Ich teile mir meine Wohnung mit zwei Kaninchen die ich aus schlechter Haltung gerettet habe, Lucky ist eine Englische Riesenschecke die ich 2016 geholt habe und Klopfer, ein Zwergwidderchen, habe ich seit ca einem Jahr.
Beide waren vorher komplett alleine und in Käfighaltung, und waren extrem ängstlich vor Menschen, vor allem Lucky.
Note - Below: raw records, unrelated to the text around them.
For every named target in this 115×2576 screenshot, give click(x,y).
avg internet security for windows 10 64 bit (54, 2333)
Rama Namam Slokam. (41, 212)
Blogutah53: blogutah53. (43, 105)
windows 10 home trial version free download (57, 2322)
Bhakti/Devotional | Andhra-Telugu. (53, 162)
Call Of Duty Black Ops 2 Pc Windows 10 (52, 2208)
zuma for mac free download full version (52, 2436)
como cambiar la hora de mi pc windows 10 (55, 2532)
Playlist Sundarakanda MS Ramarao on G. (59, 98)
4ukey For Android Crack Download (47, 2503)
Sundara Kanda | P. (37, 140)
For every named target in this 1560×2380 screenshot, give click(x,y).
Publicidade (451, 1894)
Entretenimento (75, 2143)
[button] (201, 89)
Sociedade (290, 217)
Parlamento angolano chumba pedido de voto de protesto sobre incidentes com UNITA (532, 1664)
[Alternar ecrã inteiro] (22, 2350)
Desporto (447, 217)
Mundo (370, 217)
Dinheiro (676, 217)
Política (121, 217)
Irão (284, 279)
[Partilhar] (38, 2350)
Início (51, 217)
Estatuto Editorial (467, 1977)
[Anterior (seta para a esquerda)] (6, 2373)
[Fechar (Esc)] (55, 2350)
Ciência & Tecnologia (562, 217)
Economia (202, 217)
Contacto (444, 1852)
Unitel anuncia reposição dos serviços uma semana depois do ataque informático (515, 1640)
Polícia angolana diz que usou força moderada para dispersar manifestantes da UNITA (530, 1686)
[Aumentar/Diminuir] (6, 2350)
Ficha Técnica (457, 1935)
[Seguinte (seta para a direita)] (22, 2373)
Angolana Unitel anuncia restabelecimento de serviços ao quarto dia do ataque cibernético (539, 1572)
Allerdings hat gerade die ein unglaubliches vertrauen entwickelt (vor allem zu mir, anderen traut sie nicht über den Weg :/) und bis vor kurzem hab ich sie stundenlang streicheln können, sie lief mir freudig entgegen wenn ich sie gerufen hab und und und.
Leider musste ich ihr seit ca ner Woche eine kleine Schramme eincremen die sie sich beim toben geholt hat, und sie dafür halt auch hochnehmen (mach ich sonst nur zum Krallenschneiden)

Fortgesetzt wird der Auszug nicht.